## WHAT THE TASK ASKS:
Rewrite all of the records below, changing "crop dialog" to "export dialog" and leaving everything else the same.

## EXERCISE DATA:
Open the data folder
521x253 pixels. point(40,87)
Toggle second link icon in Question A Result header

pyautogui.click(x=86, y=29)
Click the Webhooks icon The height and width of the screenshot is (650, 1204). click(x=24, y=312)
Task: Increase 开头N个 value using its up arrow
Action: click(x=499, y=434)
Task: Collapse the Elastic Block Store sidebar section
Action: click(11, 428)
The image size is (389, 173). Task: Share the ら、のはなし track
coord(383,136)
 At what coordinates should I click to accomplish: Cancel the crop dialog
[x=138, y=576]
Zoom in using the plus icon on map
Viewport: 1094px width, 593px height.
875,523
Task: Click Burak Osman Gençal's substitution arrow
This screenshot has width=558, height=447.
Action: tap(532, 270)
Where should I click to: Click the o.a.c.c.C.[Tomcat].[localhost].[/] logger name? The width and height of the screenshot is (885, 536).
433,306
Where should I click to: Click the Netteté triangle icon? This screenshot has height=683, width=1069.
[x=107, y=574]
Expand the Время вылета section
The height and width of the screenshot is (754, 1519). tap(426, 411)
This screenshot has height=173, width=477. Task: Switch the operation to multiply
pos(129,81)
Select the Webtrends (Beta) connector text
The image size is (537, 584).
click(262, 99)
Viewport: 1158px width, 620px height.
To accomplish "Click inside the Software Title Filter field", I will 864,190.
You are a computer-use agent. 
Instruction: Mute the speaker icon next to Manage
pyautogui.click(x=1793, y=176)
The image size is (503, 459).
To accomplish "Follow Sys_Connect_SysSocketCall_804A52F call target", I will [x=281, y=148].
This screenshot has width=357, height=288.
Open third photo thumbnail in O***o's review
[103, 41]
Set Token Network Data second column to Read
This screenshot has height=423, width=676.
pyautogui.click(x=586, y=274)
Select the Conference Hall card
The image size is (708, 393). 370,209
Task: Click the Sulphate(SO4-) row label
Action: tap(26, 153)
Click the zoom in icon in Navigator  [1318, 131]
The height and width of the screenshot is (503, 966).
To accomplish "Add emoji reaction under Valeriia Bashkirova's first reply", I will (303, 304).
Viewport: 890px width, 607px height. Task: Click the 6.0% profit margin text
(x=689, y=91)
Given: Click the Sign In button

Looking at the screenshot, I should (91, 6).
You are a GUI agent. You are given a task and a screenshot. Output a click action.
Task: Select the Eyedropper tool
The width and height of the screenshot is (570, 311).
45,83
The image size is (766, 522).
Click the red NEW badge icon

## TASK RESPONSE:
Open the data folder
521x253 pixels. point(40,87)
Toggle second link icon in Question A Result header

pyautogui.click(x=86, y=29)
Click the Webhooks icon The height and width of the screenshot is (650, 1204). click(x=24, y=312)
Task: Increase 开头N个 value using its up arrow
Action: click(x=499, y=434)
Task: Collapse the Elastic Block Store sidebar section
Action: click(11, 428)
The image size is (389, 173). Task: Share the ら、のはなし track
coord(383,136)
 At what coordinates should I click to accomplish: Cancel the export dialog
[x=138, y=576]
Zoom in using the plus icon on map
Viewport: 1094px width, 593px height.
875,523
Task: Click Burak Osman Gençal's substitution arrow
This screenshot has width=558, height=447.
Action: tap(532, 270)
Where should I click to: Click the o.a.c.c.C.[Tomcat].[localhost].[/] logger name? The width and height of the screenshot is (885, 536).
433,306
Where should I click to: Click the Netteté triangle icon? This screenshot has height=683, width=1069.
[x=107, y=574]
Expand the Время вылета section
The height and width of the screenshot is (754, 1519). tap(426, 411)
This screenshot has height=173, width=477. Task: Switch the operation to multiply
pos(129,81)
Select the Webtrends (Beta) connector text
The image size is (537, 584).
click(262, 99)
Viewport: 1158px width, 620px height.
To accomplish "Click inside the Software Title Filter field", I will 864,190.
You are a computer-use agent. 
Instruction: Mute the speaker icon next to Manage
pyautogui.click(x=1793, y=176)
The image size is (503, 459).
To accomplish "Follow Sys_Connect_SysSocketCall_804A52F call target", I will [x=281, y=148].
This screenshot has width=357, height=288.
Open third photo thumbnail in O***o's review
[103, 41]
Set Token Network Data second column to Read
This screenshot has height=423, width=676.
pyautogui.click(x=586, y=274)
Select the Conference Hall card
The image size is (708, 393). 370,209
Task: Click the Sulphate(SO4-) row label
Action: tap(26, 153)
Click the zoom in icon in Navigator  [1318, 131]
The height and width of the screenshot is (503, 966).
To accomplish "Add emoji reaction under Valeriia Bashkirova's first reply", I will (303, 304).
Viewport: 890px width, 607px height. Task: Click the 6.0% profit margin text
(x=689, y=91)
Given: Click the Sign In button

Looking at the screenshot, I should (91, 6).
You are a GUI agent. You are given a task and a screenshot. Output a click action.
Task: Select the Eyedropper tool
The width and height of the screenshot is (570, 311).
45,83
The image size is (766, 522).
Click the red NEW badge icon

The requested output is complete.